I'm currently running test-patch on your patch for branch-1, depending on whose 
results I'll commit it in or post some further comments.

MR2 may be similarly affected on the netty side but may be failing properly 
already, I haven't the time to verify at the moment (perhaps another JIRA). So 
I'll just focus on the MR1 side now.

Thanks for the patch!
                
> Reduce tasks failing with NullPointerException in ConcurrentHashMap.get()
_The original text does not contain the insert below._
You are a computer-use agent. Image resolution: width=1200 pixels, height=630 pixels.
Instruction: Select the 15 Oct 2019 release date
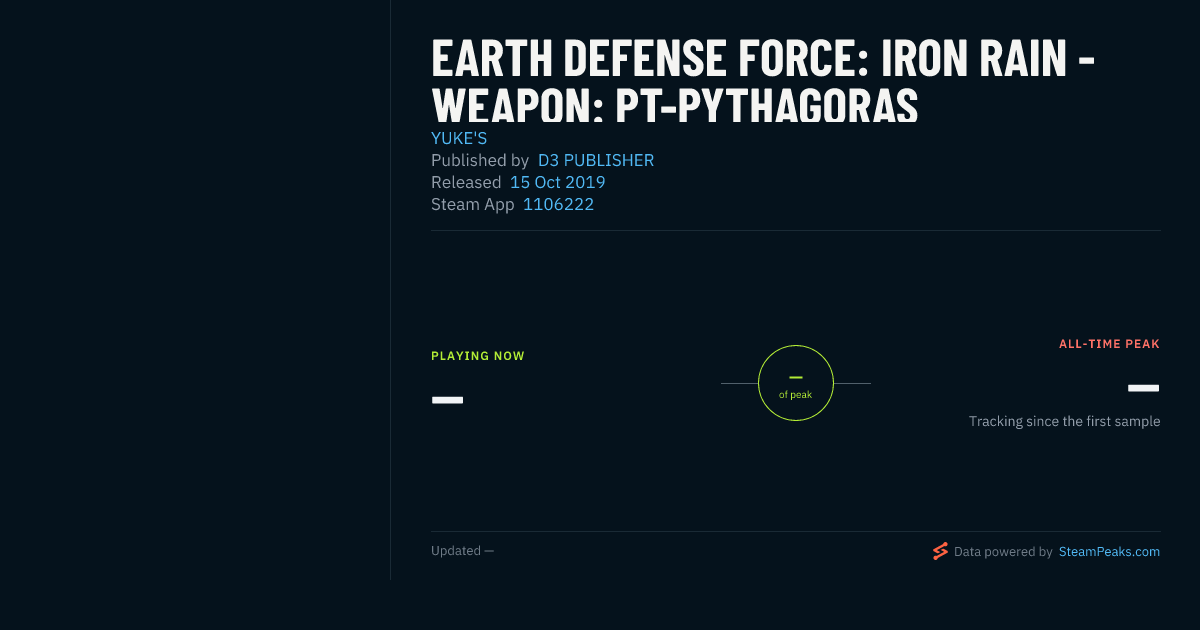[558, 182]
> -------------------------------------------------------------------------
>
>                 Key: MAPREDUCE-4464
>                 URL: https://issues.apache.org/jira/browse/MAPREDUCE-4464
>             Project: Hadoop Map/Reduce
>          Issue Type: Bug
>          Components: task
>    Affects Versions: 1.0.0
>            Reporter: Clint Heath
>            Assignee: Clint Heath
>            Priority: Minor
>         Attachments: MAPREDUCE-4464_new.patch, MAPREDUCE-4464.patch
>
>   Original Estimate: 1h
>  Remaining Estimate: 1h
>
> If DNS does not resolve hostnames properly, reduce tasks can fail with a very 
> misleading exception.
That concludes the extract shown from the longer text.